Is this heavy Tx load (ie your watching movie from mac mini). or Rx load
(you are watching movie on mac mini).

2007-02-01 19:16:52

by Thomas Glanzmann

[permalink] [raw]
Subject: Re: sky2 hangs

Hello Sam,

> Is this heavy Tx load (ie your watching movie from mac mini). or Rx
> load (you are watching movie on mac mini).
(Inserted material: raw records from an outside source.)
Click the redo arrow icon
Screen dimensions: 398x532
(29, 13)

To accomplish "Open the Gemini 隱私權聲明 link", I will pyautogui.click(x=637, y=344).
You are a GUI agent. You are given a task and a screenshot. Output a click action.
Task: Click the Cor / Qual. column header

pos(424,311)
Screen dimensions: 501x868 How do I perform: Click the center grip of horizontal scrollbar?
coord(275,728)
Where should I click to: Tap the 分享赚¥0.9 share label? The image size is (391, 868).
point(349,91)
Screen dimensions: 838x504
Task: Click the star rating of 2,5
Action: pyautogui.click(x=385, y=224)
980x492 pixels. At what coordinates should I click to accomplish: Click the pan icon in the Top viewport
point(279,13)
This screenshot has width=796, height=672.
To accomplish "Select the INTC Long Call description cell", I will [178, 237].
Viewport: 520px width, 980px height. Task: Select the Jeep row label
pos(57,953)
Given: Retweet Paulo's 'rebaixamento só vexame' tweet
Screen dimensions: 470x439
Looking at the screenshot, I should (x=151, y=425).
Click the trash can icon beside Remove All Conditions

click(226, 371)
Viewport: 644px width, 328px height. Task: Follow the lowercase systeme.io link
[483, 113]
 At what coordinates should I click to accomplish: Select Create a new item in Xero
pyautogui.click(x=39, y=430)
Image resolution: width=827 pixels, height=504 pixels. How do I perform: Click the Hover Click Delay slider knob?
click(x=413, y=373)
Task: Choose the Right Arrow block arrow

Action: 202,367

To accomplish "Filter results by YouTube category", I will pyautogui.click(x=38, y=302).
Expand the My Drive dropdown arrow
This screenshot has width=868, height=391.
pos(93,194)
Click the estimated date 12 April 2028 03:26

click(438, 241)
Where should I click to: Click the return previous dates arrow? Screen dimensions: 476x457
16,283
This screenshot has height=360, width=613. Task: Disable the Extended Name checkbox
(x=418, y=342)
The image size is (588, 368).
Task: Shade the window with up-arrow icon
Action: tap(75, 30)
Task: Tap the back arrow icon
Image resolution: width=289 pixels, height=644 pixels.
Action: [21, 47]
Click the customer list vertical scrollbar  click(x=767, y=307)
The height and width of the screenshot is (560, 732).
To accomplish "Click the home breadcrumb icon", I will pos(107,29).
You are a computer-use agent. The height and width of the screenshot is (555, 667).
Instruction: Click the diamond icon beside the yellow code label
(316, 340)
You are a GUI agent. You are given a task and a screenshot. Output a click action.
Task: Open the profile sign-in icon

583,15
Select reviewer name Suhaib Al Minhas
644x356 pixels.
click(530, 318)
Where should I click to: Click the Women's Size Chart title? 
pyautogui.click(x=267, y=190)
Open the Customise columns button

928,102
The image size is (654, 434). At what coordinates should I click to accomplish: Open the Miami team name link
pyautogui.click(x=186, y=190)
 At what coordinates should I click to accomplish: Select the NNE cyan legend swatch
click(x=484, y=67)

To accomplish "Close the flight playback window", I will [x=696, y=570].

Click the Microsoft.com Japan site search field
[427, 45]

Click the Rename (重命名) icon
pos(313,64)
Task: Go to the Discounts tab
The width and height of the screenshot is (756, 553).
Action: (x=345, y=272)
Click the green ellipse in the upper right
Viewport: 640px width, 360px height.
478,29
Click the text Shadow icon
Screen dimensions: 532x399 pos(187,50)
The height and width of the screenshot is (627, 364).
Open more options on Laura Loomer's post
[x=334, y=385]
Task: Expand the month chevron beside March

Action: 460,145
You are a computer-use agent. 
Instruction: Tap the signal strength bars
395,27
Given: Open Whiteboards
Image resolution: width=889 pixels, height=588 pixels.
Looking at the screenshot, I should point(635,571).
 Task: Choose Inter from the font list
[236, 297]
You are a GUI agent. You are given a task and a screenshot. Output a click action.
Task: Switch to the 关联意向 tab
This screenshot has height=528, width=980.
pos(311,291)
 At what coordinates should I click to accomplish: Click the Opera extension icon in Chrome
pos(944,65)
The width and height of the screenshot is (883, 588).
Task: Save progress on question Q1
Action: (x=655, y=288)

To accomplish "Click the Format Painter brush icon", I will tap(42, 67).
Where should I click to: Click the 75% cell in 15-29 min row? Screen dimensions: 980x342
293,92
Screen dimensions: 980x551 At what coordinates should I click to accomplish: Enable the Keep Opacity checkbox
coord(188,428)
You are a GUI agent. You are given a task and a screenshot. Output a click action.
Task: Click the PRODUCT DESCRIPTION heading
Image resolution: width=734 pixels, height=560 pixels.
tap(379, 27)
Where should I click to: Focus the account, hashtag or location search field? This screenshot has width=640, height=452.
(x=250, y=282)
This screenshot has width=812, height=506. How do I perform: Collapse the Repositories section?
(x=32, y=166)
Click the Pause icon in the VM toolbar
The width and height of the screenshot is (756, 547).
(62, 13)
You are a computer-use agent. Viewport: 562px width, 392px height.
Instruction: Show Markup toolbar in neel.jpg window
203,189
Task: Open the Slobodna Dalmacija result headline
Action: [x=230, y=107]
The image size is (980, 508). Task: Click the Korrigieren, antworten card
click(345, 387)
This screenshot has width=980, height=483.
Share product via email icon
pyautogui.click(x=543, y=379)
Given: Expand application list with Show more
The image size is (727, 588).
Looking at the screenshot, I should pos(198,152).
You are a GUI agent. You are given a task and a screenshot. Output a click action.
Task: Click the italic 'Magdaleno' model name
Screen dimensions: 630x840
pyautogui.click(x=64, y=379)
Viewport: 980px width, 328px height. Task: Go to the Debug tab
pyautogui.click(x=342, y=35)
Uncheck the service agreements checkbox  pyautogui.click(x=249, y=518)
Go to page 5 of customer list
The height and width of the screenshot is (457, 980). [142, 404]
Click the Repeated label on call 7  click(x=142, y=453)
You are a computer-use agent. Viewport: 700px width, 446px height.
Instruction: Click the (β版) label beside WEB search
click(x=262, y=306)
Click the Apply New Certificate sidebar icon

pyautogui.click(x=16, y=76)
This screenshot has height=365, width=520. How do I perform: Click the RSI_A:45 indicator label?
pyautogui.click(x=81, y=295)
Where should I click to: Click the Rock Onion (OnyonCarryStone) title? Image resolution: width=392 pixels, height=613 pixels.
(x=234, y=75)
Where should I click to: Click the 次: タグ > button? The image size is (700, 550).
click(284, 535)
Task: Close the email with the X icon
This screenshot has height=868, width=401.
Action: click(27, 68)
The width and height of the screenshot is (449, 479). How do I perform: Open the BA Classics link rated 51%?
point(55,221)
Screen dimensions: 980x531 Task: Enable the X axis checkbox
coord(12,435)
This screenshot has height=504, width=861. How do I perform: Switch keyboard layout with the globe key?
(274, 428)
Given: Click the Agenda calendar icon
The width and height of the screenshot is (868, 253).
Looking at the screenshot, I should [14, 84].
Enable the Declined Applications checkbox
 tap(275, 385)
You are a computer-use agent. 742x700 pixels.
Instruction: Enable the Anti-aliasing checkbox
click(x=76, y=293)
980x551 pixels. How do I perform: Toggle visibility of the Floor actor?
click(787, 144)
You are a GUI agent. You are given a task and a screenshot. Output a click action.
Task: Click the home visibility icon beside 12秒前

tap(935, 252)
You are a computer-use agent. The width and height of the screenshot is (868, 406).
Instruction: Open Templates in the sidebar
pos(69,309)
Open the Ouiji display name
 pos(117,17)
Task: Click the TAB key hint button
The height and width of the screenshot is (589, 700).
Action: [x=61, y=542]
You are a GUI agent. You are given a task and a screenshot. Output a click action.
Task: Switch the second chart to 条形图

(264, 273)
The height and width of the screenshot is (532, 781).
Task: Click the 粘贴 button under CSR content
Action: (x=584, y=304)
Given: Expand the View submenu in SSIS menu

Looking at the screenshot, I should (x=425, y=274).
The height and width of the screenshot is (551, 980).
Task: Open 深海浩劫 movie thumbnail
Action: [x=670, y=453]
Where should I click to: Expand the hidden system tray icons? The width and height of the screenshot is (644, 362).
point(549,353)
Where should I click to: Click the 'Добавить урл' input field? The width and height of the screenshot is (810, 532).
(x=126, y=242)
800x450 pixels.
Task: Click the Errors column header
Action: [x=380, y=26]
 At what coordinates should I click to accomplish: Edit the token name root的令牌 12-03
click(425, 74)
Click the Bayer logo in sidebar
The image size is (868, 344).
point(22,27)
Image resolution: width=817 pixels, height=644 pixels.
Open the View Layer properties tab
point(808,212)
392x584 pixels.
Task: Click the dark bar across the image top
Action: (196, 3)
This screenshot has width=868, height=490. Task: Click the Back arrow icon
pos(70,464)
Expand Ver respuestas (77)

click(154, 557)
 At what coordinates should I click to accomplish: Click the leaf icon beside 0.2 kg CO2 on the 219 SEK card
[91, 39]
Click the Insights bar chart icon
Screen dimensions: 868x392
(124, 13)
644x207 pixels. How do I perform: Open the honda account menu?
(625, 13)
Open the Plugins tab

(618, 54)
it's inbound (Rx) traffic. Watching a Movie, git pull from linus, or scp
kernel tar tree from my laptop to my mac mini.

Thomas

2007-02-01 19:19:05

by Thomas Glanzmann

[permalink] [raw]
Subject: Re: sky2 hangs

Hello Stephen,

> It was intentional in 2.6 to allow interfaces to be hot-removed.
> Remember with Internet protocols there is no hard binding (normally)
> between address and device and connections should not go down if link
> fails.

of course. That makes sense. I just wondered when the change in mind
happened. And actually I like this behaviour.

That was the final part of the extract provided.